Socrate – Ainsi, mon cher ami, devons-nous l’entendre de tous ceux qui font comme ce peintre. Lorsque quelqu’un viendra nous dire qu’il a trouvé un homme qui sait tous les métiers, qui réunit à lui seul, dans un degré éminent, toutes les connaissances qui sont partagées entre les autres hommes, il faut lui répondre qu’il est dupe apparemment de quelque magicien et de quelque imitateur qu’il a pris pour le plus habile des hommes, faute de pouvoir lui-même distinguer la science, l’ignorance et l’imitation.
Platon, République livre X trad. Victor Cousin

» À l’origine de l’art poétique dans son ensemble, il semble bien y avoir deux causes, toutes deux naturelles.
 Imiter est en effet, dès leur enfance, une tendance naturelle aux hommes – et ils se différencient des autres animaux en ce qu’ils sont des êtres fort enclins à imiter et qu’ils commencent à apprendre à travers l’imitation – comme la tendance commune à tous, de prendre plaisir aux représentations; la preuve en est ce qui se passe dans les faits : nous prenons plaisir à contempler les images les plus exactes de choses dont la vue nous est pénible dans la réalité, comme les formes d’animaux les plus méprisés et des cadavres. Une autre raison est qu’apprendre est un grand plaisir non seulement pour les philosophes, mais pareillement aussi pour les autres hommes – quoique les points communs entre eux soient peu nombreux à ce sujet. On se plaît en effet à regarder les images car leur contemplation apporte un enseignement et permet de se rendre compte de ce qu’est chaque chose, par exemple que ce portrait-là, c’est un tel; car si l’on se trouve ne pas l’avoir vu auparavant, ce n’est pas en tant que représentation que ce portrait procurera le plaisir, mais en raison du fini dans l’exécution, de la couleur ou d’une autre cause de ce genre.

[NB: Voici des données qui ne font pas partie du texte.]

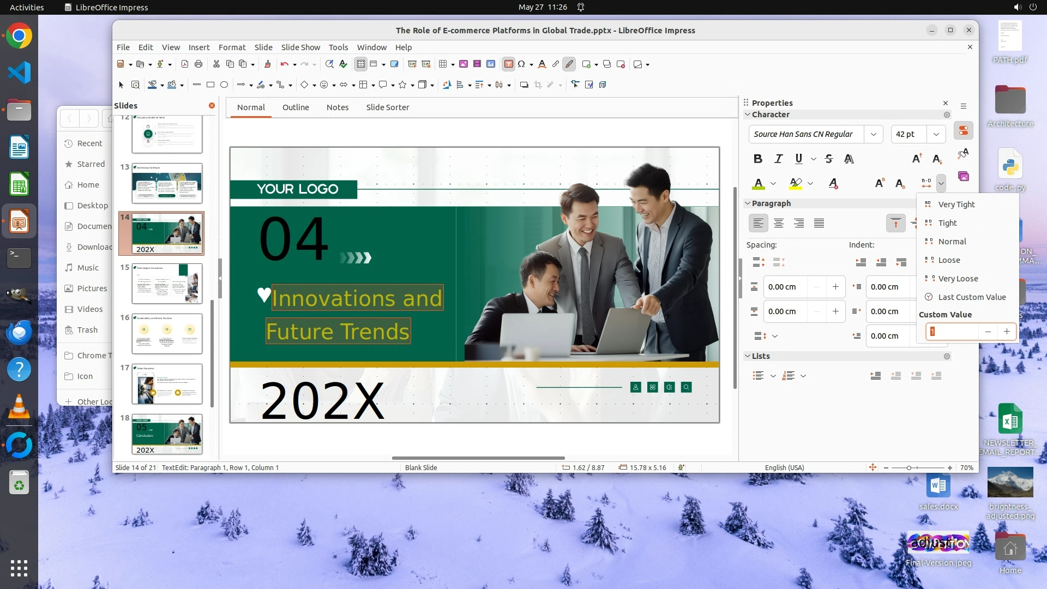Click the Insert Special Character icon
The height and width of the screenshot is (589, 1047).
(x=521, y=64)
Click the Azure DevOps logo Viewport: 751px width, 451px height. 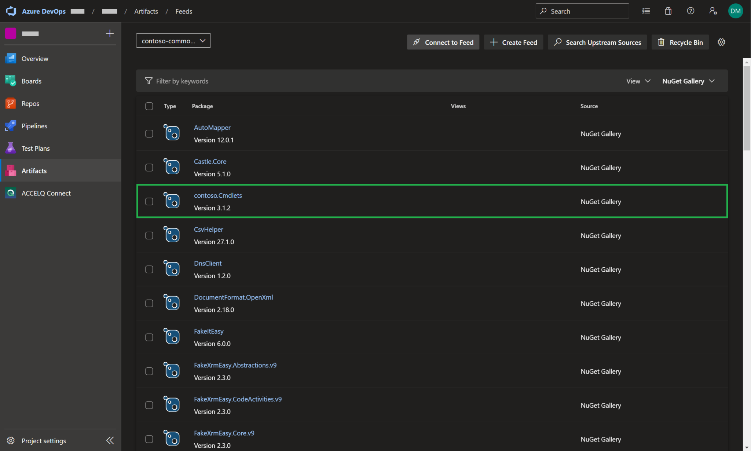(x=11, y=11)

 L’imitation, la mélodie et le rythme ( car il est évident que les mètres sont une partie des rythmes ) nous étant naturels, ceux qui à l’origine avaient les meilleures dispositions naturelles en ce domaine, firent peu à peu des progrès, et à partir de leurs improvisations, engendrèrent la poésie. Mais la poésie se divisa suivant le caractère propre à chacun; ceux qui avaient une âme noble imitaient les belles actions et celles de leurs pareils, ceux qui étaient plus vulgaires imitaient les actions des hommes bas, en composant d’abord des blâmes, tout comme les autres composaient des hymnes et des éloges ».
  ARISTOTE Poétique, IV, 1448 b, trad. M. Magnien, Le Livre de poche classique, 2002, pp. 88-89.